_Work to be completed_
Extract the records starting with the line that contains "Task: Collapse the Configuration menu" and going on through the line that contains "tap(419, 354)", and repeat those lines exactly.

_Material provided_
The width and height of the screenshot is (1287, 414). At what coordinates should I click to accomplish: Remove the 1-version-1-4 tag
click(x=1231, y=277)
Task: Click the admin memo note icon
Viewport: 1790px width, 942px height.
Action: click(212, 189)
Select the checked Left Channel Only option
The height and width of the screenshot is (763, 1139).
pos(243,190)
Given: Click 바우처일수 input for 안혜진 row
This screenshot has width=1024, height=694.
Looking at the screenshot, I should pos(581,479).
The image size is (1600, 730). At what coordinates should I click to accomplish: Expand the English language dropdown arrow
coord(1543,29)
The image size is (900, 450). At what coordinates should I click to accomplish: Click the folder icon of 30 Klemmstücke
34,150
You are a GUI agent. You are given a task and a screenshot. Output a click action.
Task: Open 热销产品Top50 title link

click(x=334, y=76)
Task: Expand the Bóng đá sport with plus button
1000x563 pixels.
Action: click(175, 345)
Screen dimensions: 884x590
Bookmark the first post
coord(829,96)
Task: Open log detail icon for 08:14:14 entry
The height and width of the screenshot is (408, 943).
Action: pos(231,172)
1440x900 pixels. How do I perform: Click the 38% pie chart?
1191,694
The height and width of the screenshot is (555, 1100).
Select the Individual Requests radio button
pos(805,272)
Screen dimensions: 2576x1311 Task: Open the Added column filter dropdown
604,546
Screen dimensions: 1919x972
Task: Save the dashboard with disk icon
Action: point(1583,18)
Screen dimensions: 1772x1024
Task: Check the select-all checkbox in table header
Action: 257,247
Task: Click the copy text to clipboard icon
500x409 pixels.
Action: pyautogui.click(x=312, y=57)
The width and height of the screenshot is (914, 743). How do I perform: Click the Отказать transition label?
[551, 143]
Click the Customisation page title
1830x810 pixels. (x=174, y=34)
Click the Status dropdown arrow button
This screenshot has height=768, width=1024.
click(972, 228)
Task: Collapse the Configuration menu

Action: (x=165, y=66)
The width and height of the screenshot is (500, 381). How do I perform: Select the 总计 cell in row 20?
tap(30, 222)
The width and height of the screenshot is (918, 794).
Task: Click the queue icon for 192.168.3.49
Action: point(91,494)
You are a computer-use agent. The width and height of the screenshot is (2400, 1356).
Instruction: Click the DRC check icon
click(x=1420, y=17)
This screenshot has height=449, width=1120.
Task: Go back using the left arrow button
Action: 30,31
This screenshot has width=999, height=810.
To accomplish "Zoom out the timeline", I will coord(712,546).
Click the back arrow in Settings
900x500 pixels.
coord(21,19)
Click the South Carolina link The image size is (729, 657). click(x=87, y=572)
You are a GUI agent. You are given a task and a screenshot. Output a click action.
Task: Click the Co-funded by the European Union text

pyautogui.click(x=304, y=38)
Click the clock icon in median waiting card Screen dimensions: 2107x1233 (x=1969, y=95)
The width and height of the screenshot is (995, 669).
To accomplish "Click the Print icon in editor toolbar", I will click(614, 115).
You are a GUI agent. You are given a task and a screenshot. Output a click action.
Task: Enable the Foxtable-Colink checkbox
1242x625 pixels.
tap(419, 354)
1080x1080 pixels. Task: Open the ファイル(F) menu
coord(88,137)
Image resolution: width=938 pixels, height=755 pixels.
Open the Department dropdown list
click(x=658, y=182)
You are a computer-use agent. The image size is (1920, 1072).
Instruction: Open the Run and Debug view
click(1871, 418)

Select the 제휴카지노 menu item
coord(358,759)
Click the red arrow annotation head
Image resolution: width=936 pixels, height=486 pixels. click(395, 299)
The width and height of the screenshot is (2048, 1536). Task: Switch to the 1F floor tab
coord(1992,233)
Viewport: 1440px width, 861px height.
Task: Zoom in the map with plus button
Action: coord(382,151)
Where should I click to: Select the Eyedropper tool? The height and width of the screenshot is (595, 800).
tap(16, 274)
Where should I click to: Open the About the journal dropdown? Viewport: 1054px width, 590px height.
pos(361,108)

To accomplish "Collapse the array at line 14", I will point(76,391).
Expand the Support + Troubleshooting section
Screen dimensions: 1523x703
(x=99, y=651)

_Complete response_
Task: Collapse the Configuration menu

Action: (x=165, y=66)
The width and height of the screenshot is (500, 381). How do I perform: Select the 总计 cell in row 20?
tap(30, 222)
The width and height of the screenshot is (918, 794).
Task: Click the queue icon for 192.168.3.49
Action: point(91,494)
You are a computer-use agent. The width and height of the screenshot is (2400, 1356).
Instruction: Click the DRC check icon
click(x=1420, y=17)
This screenshot has height=449, width=1120.
Task: Go back using the left arrow button
Action: 30,31
This screenshot has width=999, height=810.
To accomplish "Zoom out the timeline", I will coord(712,546).
Click the back arrow in Settings
900x500 pixels.
coord(21,19)
Click the South Carolina link The image size is (729, 657). click(x=87, y=572)
You are a GUI agent. You are given a task and a screenshot. Output a click action.
Task: Click the Co-funded by the European Union text

pyautogui.click(x=304, y=38)
Click the clock icon in median waiting card Screen dimensions: 2107x1233 (x=1969, y=95)
The width and height of the screenshot is (995, 669).
To accomplish "Click the Print icon in editor toolbar", I will click(614, 115).
You are a GUI agent. You are given a task and a screenshot. Output a click action.
Task: Enable the Foxtable-Colink checkbox
1242x625 pixels.
tap(419, 354)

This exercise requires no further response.